Ítaca


Andrés Villa.
PA-DIGITAL


Sacaban a los muertos del palacio. ¿Quién les iba decir a los pretendientes que después de tantos años el  héroe regresaría?

Hacía ya diez inviernos que la noticia de la caída de Troya llenó de júbilo a la isla. Entonces pensaron que regresaría el Rey y la prosperidad con él. Muchas habían sido las noticias de sus hazañas y de su ingenio, pero veinte años de ausencia era mucho tiempo.

Se alegraron, pues ahora sí alcanzaría el trigo y los odres y las grandes tinajas rebosarían con los frutos de la vid. Nuevamente los pastores esquilarían la suave lana de las ovejas y los telares renacerían con un himno laborioso; los pastores fabricarían queso de la leche de las cabras, los panales de abejas regalarían la dulzura de su miel y la cera requerida para las necesidades de las casas. Los herreros forjarían herramientas de labranzas y no lanzas, cascos, grebas o escudos. Al puerto de Ítaca volverían las cóncavas naves llenas de productos de tierra firme y de islas vecinas y el mercado del pueblo florecería y todo sería como antes.

Pero pasó el tiempo y nada.
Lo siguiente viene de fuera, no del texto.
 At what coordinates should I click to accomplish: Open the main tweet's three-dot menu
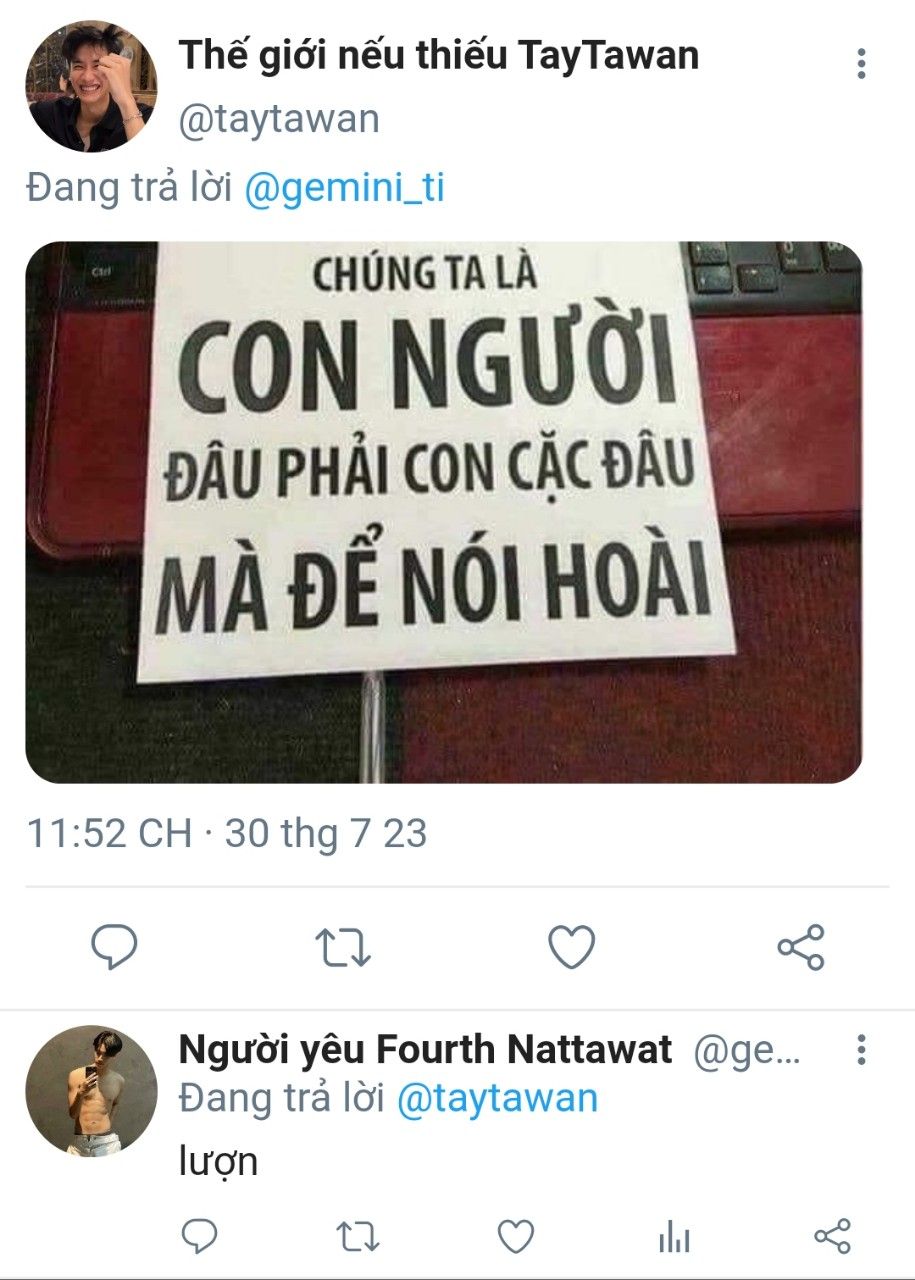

Llegaron primero las malas noticias. Los guerreros habían cometido crímenes en el saqueo de aquella ciudad. Se decía que los dioses que apoyaron al bando troyano cobraron con creces los desmanes perpetrados. Agamenón fue asesinado por el amante de su esposa. Su hijo Orestes tomó venganza, con su propia mano, y ahora era un proscrito perseguido por las Furias. Uno de los Ayax había muerto en un naufragio al regresar a su patria. El otro, enloqueció al no heredar las armas de Aquiles, el invencible guerrero, muerto por la saeta del más cobarde adversario.

Ahora la sangre corría por los peldaños del vestíbulo empujada por el agua echada por los sirvientes del palacio. Desconsolado vi el cuerpo inerte de Eurímaco, mi amigo de infancia. Todavía tenía un trozo de flecha clavado en el pecho.

Yo, como la gente del pueblo, me agolpaba en la plaza para saber lo que había pasado. Pero ya el rumor se había convertido en realidad. Odiseo había llegado a su palacio y ultimado a los pretendientes. Pobre amigo mío. Era como un fardo tirado en el piso esperando que su padre y sus parientes  reclamaran su cuerpo.

Un heraldo salió de la casa y dijo que el Rey negociaría el rescate de los despojos de los pretendientes. Estaba en su razón. No merecían piedad después de que los atrevidos habían saqueado sus despensas, por tres largos años. Además habían planeado matar a su hijo y cortejado a su esposa sin estar convencidos de que estuviera muerto. De nada valieron los argumentos de que el rey había abandonado a su pueblo por veinte largos años.

No sé cómo me había salvado. Casi sigo los consejos de Eurímaco de enrolarme en las filas de los que hoy son cadáveres. Me salvó mi falta de entereza, el temor a lo inesperado y la certeza de que Odiseo regresaría.

Una noche cuando el viejo Laertes, el padre del héroe, se retiraba del palacio, avergonzado por la banda de intrusos que lo invadieron, vi como una deidad lo acompañaba. Tenía los aires de una ninfa silvestre, pero después, cuando se convirtió en búho, comprendí que era Atenea, la hija de Zeus.

Pero Eurímaco siempre fue así. Atrevido y con algunos rasgos de perversidad. También lo que pasó es lógico. Los que no teníamos edad para ir a Troya, con el paso de los años nos sentimos distanciados de los que se fueron. Éramos como una generación perdida, sin guerras que pelear y sin un líder a quien seguir. Nunca despertamos la atención de las deidades, ni de los aedos y por eso no pudimos emparentarnos con la gloria. A eso se debe el comportamiento de los pretendientes. Querían robarle al héroe algo de su fama. Yo no me atreví.